> Instructions to follow
Copy each line of the listing where the word "coordinates" can be found.

---*---

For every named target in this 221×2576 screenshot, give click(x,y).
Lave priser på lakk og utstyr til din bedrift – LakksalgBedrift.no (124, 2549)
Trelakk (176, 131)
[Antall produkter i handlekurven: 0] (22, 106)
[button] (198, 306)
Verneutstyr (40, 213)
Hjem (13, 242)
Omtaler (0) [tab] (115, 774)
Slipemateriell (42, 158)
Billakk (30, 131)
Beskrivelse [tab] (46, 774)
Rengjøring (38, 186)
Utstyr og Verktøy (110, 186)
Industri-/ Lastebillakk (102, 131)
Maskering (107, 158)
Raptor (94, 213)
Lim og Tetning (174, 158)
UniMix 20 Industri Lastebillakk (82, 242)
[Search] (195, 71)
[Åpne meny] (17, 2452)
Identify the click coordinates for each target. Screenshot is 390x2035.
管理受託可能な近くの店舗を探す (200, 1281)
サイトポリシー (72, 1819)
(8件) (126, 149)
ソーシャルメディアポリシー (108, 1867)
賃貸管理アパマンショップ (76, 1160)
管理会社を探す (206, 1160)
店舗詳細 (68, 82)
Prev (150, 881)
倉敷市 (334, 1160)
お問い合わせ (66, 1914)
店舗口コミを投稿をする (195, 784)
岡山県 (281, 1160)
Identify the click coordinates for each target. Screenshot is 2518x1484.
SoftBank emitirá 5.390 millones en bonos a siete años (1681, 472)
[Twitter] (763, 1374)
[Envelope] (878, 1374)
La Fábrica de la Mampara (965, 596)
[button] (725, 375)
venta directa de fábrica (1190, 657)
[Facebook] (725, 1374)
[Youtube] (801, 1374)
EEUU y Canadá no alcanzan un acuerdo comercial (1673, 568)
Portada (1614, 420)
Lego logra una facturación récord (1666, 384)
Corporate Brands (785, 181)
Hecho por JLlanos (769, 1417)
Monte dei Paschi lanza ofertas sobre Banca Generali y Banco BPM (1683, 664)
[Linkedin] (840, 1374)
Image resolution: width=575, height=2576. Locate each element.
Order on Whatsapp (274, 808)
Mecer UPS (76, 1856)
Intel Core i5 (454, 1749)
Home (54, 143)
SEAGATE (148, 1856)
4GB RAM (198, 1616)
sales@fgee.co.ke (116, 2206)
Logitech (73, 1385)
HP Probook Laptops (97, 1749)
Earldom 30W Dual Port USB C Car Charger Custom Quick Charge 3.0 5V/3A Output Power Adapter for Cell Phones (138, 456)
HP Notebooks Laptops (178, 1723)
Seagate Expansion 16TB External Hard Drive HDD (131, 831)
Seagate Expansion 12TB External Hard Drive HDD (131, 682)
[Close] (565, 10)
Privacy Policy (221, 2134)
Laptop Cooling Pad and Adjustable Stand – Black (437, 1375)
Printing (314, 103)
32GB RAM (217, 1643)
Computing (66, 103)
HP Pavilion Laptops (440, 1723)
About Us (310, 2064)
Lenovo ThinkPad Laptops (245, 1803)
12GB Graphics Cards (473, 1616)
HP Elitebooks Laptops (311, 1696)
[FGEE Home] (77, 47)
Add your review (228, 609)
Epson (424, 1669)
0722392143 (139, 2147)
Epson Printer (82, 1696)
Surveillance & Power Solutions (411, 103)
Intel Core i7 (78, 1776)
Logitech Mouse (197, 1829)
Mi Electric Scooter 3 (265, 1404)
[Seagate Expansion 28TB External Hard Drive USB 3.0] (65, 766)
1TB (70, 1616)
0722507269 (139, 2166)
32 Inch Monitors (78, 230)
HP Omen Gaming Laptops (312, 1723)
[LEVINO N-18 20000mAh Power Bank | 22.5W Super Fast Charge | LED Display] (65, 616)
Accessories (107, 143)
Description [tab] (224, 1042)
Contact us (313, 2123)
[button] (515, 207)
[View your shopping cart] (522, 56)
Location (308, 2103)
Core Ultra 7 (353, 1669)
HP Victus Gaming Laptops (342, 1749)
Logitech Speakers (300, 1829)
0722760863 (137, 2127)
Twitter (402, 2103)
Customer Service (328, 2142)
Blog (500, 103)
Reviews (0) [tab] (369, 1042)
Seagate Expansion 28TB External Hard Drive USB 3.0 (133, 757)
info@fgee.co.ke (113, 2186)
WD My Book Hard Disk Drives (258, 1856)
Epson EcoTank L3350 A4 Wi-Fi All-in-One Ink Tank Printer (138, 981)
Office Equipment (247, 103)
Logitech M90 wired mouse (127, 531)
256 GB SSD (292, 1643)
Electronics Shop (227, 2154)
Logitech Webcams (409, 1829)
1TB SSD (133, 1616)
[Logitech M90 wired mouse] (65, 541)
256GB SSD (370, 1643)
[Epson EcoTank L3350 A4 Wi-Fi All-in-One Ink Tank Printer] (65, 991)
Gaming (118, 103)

---*---

> Task answer
Identify the click coordinates for each target. Screenshot is 390x2035.
Identify the click coordinates for each target. Screenshot is 2518x1484.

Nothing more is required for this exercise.